- **EXCERPT PROVIDED**:
Guiyu (), in Guangdong Province, China, is widely perceived as the largest electronic waste (e-waste) site in the world.  In 2005, there were 60,000 e-waste workers in Guiyu who processed the more than 100 truckloads that were transported to the 52-square-kilometre area every day. The constant movement into and processing of e-wastes in the area leading to the harmful and toxic environment and living conditions, coupled with inadequate facilities, have led to the Guiyu town being nicknamed the "electronic graveyard of the world".

It is believed that much of the waste is imported from developed countries. The European Union has sanctions against exporting waste to developing countries, but those rules are aggressively ignored. Many waste goods are classed as "charitable donations" before they're dumped on scrap heaps. Similarly, Agbogbloshie, in Ghana, is another example how thousands of tons of electronic waste from Europe is dumped in developing countries.

Health impacts

Once a rice village, the pollution has made Guiyu unable to produce crops for food and the water of the river is undrinkable. Many of the primitive recycling operations in Guiyu are toxic and dangerous to workers' health with 80% of children suffering from lead poisoning. Above-average miscarriage rates are also reported in the region. Workers use their bare hands to crack open electronics to strip away any parts that can be reused—including chips and valuable metals, such as gold, silver, etc. Workers also "cook" circuit boards to remove chips and solders, burn wires and other plastics to liberate metals such as copper; use highly corrosive and dangerous acid baths along the riverbanks to extract gold from the microchips; and sweep printer toner out of cartridges. Children are exposed to the dioxin-laden ash as the smoke billows around Guiyu, and finally settles on the area. The soil surrounding these factories has been saturated with lead, chromium, tin, and other heavy metals. Discarded electronics lie in pools of toxins that leach into the groundwater, making the water undrinkable to the extent that water must be trucked in from elsewhere. Lead levels in the river sediment are double European safety levels, according to the Basel Action Network. Lead in the blood of Guiyu's children is 54% higher on average than that of children in the nearby town of Chendian. Piles of ash and plastic waste sit on the ground beside rice paddies and dikes holding in the Lianjiang River.

- **YOUR ASSIGNMENT**: Reproduce the Guiyu e-waste text word for word, beginning at "It is believed" and stopping after "in developing countries.".

- **ENTRIES SHOWN**:
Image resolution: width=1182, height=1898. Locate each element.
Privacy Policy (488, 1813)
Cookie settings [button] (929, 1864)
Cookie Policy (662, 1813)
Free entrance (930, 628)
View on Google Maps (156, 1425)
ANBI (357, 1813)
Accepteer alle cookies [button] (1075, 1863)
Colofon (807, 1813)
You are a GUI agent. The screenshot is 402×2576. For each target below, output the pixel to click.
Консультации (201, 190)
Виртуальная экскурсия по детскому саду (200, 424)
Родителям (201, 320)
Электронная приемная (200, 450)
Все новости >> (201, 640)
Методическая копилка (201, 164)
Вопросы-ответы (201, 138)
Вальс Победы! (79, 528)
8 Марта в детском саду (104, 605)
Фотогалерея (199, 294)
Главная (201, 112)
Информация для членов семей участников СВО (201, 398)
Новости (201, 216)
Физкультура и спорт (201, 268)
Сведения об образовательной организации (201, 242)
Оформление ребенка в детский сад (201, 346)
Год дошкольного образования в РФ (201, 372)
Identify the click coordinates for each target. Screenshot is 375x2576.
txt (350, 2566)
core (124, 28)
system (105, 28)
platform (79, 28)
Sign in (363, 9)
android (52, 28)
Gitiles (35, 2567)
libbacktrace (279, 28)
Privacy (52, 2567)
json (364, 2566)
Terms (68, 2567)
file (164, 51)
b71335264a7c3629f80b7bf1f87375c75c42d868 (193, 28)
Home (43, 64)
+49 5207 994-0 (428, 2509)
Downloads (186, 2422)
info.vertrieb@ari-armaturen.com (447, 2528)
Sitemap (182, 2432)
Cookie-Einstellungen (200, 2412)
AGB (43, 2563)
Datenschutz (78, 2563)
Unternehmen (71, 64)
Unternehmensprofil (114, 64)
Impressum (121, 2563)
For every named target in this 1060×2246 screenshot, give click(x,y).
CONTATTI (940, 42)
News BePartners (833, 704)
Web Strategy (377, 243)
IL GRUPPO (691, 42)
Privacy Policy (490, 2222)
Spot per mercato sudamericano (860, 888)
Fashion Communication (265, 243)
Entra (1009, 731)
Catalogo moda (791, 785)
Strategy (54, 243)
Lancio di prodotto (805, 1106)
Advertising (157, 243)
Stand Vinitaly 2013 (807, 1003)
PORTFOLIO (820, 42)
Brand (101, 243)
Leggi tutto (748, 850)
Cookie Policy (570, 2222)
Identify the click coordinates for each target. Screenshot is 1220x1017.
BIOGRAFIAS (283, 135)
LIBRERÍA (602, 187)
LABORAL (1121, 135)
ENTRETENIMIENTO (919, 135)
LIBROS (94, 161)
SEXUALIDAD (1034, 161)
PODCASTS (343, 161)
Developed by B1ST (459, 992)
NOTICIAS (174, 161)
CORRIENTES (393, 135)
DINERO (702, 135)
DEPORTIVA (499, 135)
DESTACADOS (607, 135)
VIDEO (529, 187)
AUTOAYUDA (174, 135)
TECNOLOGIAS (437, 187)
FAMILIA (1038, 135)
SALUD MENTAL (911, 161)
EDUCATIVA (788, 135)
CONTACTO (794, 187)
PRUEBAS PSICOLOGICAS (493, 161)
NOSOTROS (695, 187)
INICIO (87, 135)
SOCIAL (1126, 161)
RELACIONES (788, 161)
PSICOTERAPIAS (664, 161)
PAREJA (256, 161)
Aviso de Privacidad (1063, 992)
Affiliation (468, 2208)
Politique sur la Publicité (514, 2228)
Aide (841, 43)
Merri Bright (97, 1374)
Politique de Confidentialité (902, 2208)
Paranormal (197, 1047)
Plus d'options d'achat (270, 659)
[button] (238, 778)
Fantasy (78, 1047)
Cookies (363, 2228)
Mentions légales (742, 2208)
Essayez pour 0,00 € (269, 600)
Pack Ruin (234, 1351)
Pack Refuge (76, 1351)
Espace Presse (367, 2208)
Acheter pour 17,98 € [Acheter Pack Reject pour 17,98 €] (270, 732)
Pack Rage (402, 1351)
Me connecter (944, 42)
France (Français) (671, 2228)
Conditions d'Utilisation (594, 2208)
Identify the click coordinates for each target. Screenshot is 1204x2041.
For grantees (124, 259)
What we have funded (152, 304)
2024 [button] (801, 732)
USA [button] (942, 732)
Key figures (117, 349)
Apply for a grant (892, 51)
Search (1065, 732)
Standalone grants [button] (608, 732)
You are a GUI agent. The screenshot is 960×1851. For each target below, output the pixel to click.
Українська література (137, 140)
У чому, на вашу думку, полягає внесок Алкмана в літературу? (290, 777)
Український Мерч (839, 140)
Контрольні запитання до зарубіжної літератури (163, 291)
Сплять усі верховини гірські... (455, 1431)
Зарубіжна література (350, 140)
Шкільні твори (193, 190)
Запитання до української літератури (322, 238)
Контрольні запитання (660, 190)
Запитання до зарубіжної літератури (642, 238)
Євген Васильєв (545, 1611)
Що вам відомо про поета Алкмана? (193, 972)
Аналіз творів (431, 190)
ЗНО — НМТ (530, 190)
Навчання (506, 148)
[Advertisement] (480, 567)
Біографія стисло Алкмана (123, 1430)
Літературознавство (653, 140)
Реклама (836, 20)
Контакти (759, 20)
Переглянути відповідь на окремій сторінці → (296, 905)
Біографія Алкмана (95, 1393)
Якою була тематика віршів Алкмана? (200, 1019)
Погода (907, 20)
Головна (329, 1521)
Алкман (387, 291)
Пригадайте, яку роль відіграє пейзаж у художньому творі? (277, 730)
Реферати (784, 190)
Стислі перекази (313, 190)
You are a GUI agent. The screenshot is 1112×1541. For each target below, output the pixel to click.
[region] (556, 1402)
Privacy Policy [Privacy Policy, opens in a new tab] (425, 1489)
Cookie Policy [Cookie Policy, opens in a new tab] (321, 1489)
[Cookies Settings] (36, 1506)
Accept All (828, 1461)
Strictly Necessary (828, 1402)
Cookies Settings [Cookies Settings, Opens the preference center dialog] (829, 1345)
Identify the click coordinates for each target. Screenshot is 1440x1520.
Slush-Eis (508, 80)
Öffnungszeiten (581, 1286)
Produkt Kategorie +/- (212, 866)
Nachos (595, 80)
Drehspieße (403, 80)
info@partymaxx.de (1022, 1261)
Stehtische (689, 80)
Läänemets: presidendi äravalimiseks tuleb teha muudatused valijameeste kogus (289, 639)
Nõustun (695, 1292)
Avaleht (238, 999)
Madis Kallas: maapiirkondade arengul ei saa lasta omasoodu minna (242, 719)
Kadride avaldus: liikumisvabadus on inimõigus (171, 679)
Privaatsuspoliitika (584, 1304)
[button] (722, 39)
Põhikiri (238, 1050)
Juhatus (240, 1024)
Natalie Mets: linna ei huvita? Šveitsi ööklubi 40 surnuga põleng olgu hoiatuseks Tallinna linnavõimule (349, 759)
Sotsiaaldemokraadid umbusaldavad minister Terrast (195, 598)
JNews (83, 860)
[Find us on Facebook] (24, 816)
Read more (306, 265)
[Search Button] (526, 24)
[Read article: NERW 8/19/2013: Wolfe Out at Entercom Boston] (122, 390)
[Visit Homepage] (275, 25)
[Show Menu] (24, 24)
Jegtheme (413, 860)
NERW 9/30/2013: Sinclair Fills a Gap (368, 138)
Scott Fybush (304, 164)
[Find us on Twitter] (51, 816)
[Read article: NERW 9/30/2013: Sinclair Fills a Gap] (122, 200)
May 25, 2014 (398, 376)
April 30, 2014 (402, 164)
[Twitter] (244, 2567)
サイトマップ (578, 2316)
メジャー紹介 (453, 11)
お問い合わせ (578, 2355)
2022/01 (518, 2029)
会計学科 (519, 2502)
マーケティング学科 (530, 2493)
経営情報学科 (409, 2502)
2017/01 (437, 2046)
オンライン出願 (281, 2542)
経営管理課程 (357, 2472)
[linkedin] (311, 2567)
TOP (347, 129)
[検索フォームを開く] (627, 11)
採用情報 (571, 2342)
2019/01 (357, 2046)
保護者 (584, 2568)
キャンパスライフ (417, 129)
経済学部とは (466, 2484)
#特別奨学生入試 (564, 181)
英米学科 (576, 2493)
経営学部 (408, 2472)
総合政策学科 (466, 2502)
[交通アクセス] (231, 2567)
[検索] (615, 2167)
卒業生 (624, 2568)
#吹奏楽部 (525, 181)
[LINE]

- **EXERCISE OUTPUT**:
It is believed that much of the waste is imported from developed countries. The European Union has sanctions against exporting waste to developing countries, but those rules are aggressively ignored. Many waste goods are classed as "charitable donations" before they're dumped on scrap heaps. Similarly, Agbogbloshie, in Ghana, is another example how thousands of tons of electronic waste from Europe is dumped in developing countries.